What type of generative model fits my use case?

Hi, I’m a cloud architect with GenAI Inference and fine-tuning experience. I’m new to HF and training models. I’m passionate about learning by creating, so I would like to develop a new generative model to create continuous line art.

Kinetic art sand tables draw one continuous line in sand to produce an image from a track file [1]. A track file is a long list (5-10 thousand) of theta, rho coordinates in a .THR text file [2]. I used LLM-assisted development to prepare a dataset of more than 1,000 tracks, and can add more. Each track has its original THR text file converted to PNG and SVG formats. [3] This dataset is a combination of text, tabular, image, and linear data, which is making model choice more difficult.

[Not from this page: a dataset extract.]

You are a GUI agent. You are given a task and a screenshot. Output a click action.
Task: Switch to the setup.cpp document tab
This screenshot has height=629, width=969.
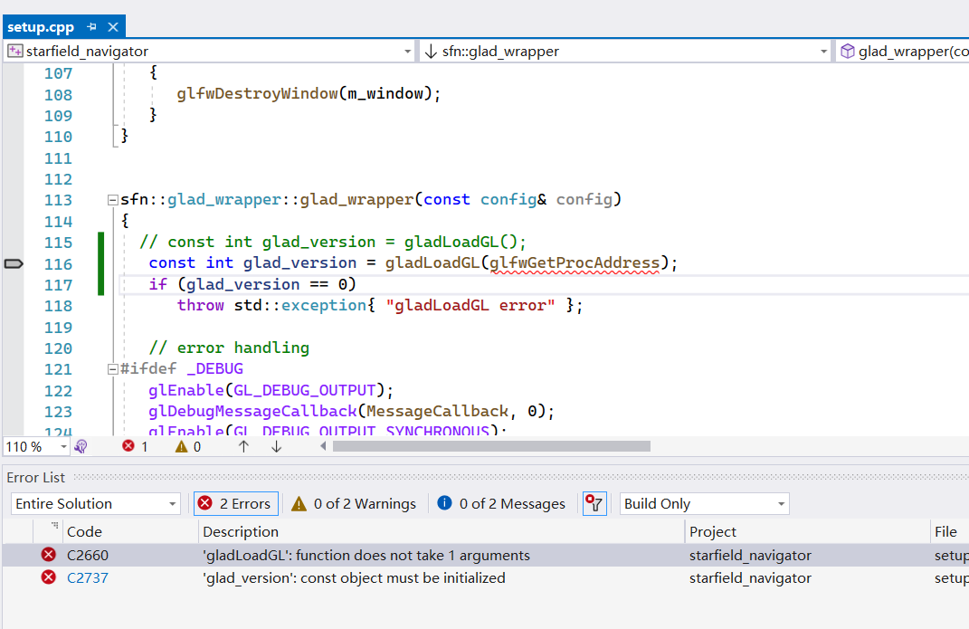click(41, 26)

I would like to train a model that already has a large vocabulary to produce new tracks creatively. Where should I continue my research? If you have any suggestions or questions for me, please reply! I’m Looking forward to discussing with this community.

[1] Sisyphus Industries – A Sisyphus table merges kinetic art, technology and design in stunning meditative beauty. It’s a computer-controlled Zen garden for your living room.

[2] JSisyphus/example tracks/BinarySupport.thr at master · SlightlyLoony/JSisyphus · GitHub

[3]

Hmm… Complicated case…


What you are actually modeling

A sand-table “image” is the side effect of a single continuous trajectory.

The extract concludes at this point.